Lola Zinke, who is the campaign chair for conservative Montana businessman Troy Downing’s U.S. Senate bid, holds no official position in the Interior Department and is not part of the Trump administration in any capacity.

Richard Painter, former chief White House ethics lawyer in the George W. Bush administration, said that while Lola Zinke should not be sitting in on departmental meetings, the bigger question is who paid for her travel.

“If the government is paying for her to go, that’s highly inappropriate,” he said. “Spouses should not be paid for by the government to go places.”

Aaron Weiss, media director for the Center for Western Priorities — a policy and ethics watchdog organization founded during the Obama administration — said alleged efforts to remove Lola Zinke from official department photos “stink to high heaven.”

“Those kinds of instructions aren’t what you’d expect to see if everything involving Lola Zinke’s travel was above board,” he said. “If there’s nothing to hide, and there’s nothing to be ashamed of, then why hide or minimize her presence on trips?”

On Thursday, lawyers for American Oversight sued the department on behalf of Western Values Project, an environmental watchdog. The suit claims the department failed to respond in a timely fashion to WVP’s Freedom of Information Act request for documents related to Lola Zinke’s role in the department.

The lawsuit asks the United States District Court for the District of Columbia to “order [the Interior Department] to conduct a search reasonably calculated to uncover all records” related to WVP’s FOIA request and produce them for the public.

That lawsuit and the overall questions surrounding the department come amid controversy over the travel expenses of President Donald Trump’s Cabinet. Health and Human Services Secretary Tom Price resigned on Sept. 29 after questions were raised about his use of private charter aircraft charged to taxpayers. Zinke, too, has faced criticism over three of his flights — all private charters — including one late-night flight from Las Vegas to Montana that cost more than $12,000.

On Wednesday, Zinke told reporters that criticism over his travel was “complete and utter bullshit” and that “all the trips went through absolute due diligence.”

Additional draft manifests for trips Ryan Zinke took with Lola to Norway and Alaska in May do not show how she traveled by air to and from those destinations. While the documents list her attendance at an event in Denali National Park, she did not appear in the department’s Flickr album cataloguing the secretary’s appearance there.

Though the department confirmed to Politico that Lola Zinke was on those flights with the secretary, manifests for the flights do not list her presence on either the military aircraft from Washington to Norway, or from Norway to Deadhorse, Alaska. However, once in Deadhorse, it mentions “spouses continue on” to Fairbanks, Alaska, but does not list Lola Zinke by name.

According to Politico, Lola Zinke accompanied the secretary on those flights.

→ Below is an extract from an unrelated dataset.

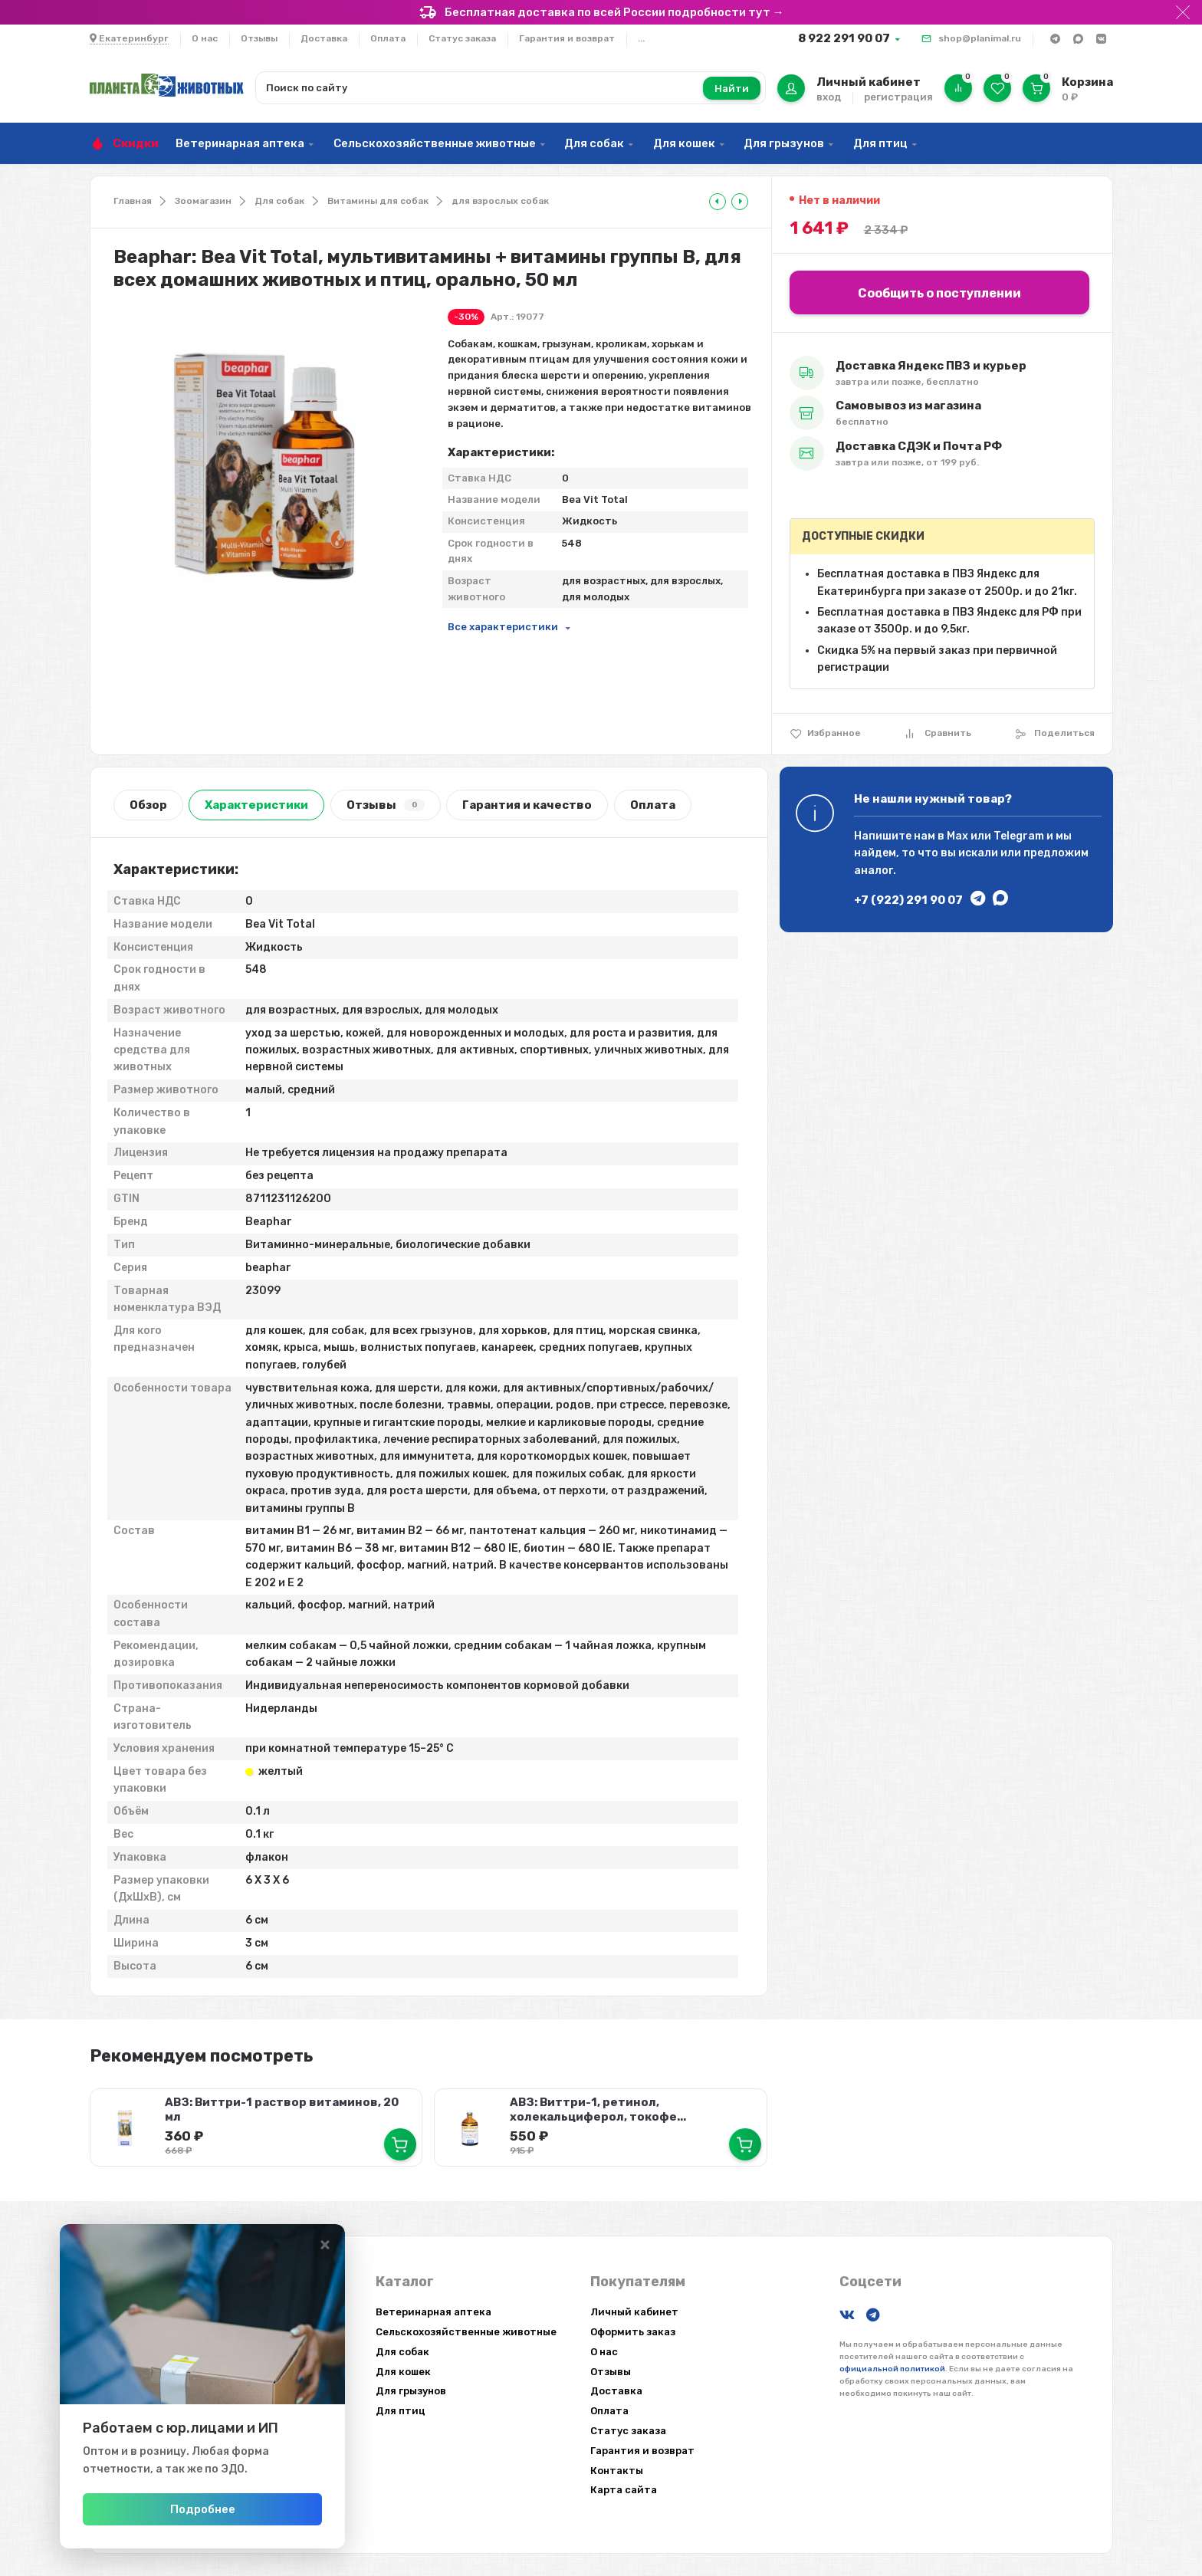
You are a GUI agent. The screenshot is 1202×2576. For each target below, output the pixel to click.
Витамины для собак (378, 201)
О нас (205, 38)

The less redacted manifest says she was in the vehicle that transported the secretary between the department headquarters in Washington and Andrews Air Force Base.

Lola Zinke also does not appear on the plane manifest for a March trip her husband took to Montana. However, her name does appear among the invitees of an event she attended with her husband at Glacier National Park on March 10. She was also listed in the manifest for her husband’s vehicle as they traveled later that day to his hometown of Whitefish, Montana.

Chris Saeger, executive director of the Western Values Project, maintained that knowing more about Lola Zinke’s presence and role at the department was of the utmost importance to the public.

“We saw a lot of evidence on social media that the role Mrs. Zinke was playing was substantive — and if you want to play that kind of a role in the federal government, there are rules,” he said. “As long as we don’t know what her role is, we don’t know if she’s playing by those rules.”